Monday, 1 June 2015

Project : Letters #7

01st June, 2015.

Letter 7

“4th November, 2014.

Dear S_______

Well, I was going through our talks on whatsapp this morning. Yes, I do that, and we still talked moments ago, I read our conversations for no apparent reason. I actually intended to complete the Neruda poetry book I bought, but writing this letter is important.

Anyways, I stopped at the point where you asked me how you will know if I die someday. Hmm… tricky question it is darling. Although your own answer is or rather was, quite poetic in nature, romantic actually. “You will die the day I stop loving you, Mr. Holmes.” Yes, I will, without you, I can’t imagine one single moment, you are the only nonsensical sane person I know, but let us put the poetry aside for a moment and think! A hypothetical situation for you. Suppose I really die tomorrow. Maybe, a car runs me down while I am walking from C.R Park to home, or suppose that I am on a bus, coming to meet you at Mehrauli but it never reaches there due to a massive coalition on road and I die, for once and for all I die, how will you know?
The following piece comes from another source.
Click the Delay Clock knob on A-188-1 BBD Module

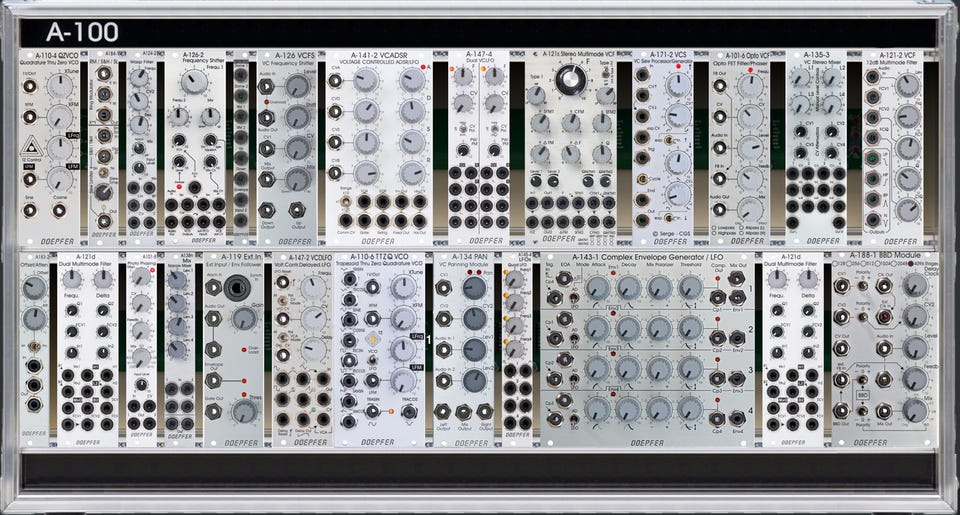[x=915, y=285]
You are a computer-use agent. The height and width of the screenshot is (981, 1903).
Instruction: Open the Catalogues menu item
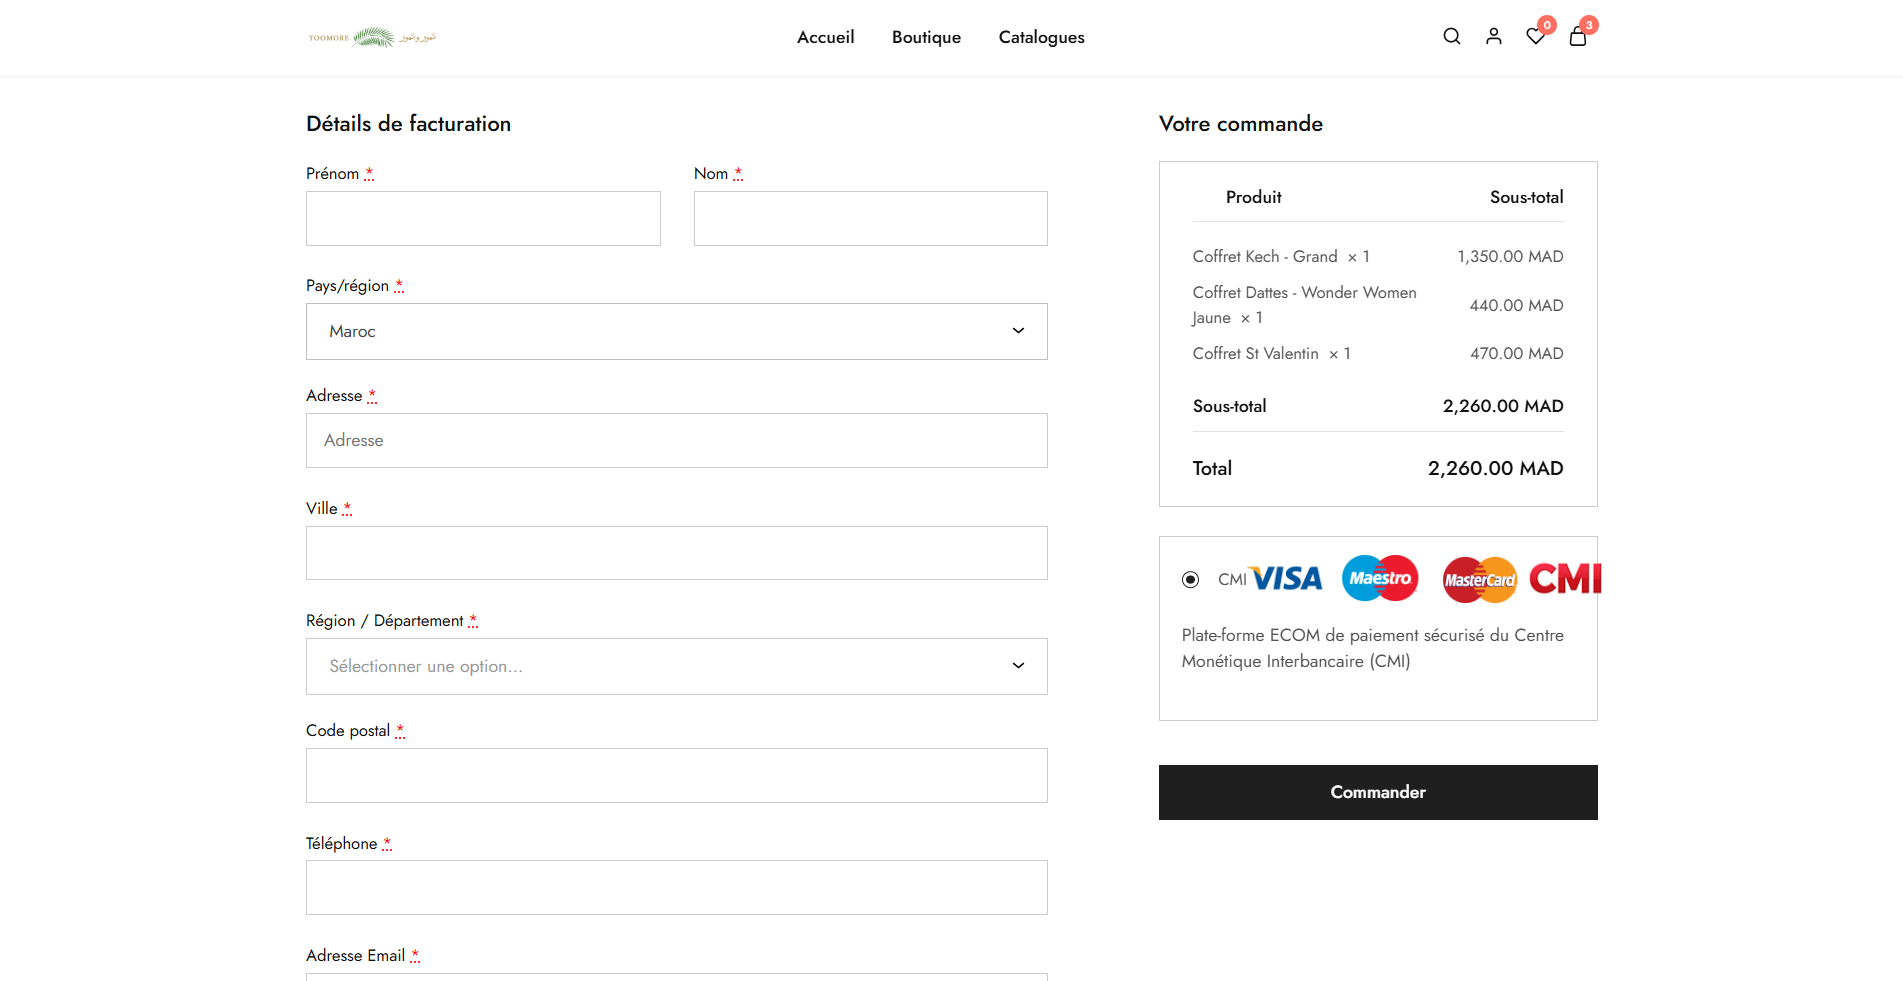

I figured out that you, to my deepest horror will be the last to know. And there is nothing that I can do to avoid it, to let you know that. The first ones will be obviously my family. I cannot imagine my mother’s face on the news of my demise, she will faint. Baba will scream his lungs out and bhai, my dear little brother…damn… maybe he will keep calling my number, maybe he will deny the news and will try to awaken a mutilated, bloodied corpse, hoping that his brother will suddenly wake up and laugh like a maniac as he does, but he won’t… after all this, the first one to know will be my Dada, the person who is just the brother everyone wants. Then Dishant, probably bhai will call him, and on the other side of the phone, Dishant will lose his sanity maybe.

But then, mother will realize, there is one person left. You! And that will be her horror. Her and baba’s too. You do know how much baba adores you, don’t you? Yes, he scolds you from time to time, but admit it, he loves you more, for him you are way too adorable , as he told me in his private moments with me. So I guess it will be baba only who will call, and give your penchant, you would not pick the phone on the first ring. After 5 or 6 calls, you will pick and then…

Do you know why I love you so much? Why I am so cynical about this? From time to time I have provided you with different reasons, because there is no one single reason why I love you. I love you because atleast, even after you believe in fairytales, you know that there is a reality too! And that is why I am a bit cynical. I have been around death many times (remind me when we meet, I will tell you all about it), and thus I try to be with you all the time, make the most out of it, keep loving you and your shenanigans and mood swings and drunk talks. If I die, I won’t be able to enjoy them (yes, I enjoy your occasional bashings and outbursts too, makes me want to just hold you tight near me).

But don’t worry, I am not dying tonight, tomorrow or soon for that matter. You remember the list? We have to talk, there are some new additions.

Anyways, do me a favor love, do not stop loving me, i don't want to die. And burn this letter after you're done reading.

Until 6th December then!

Love always.
R.B (sign)


P.S – I am a bit drunk… heh... love!”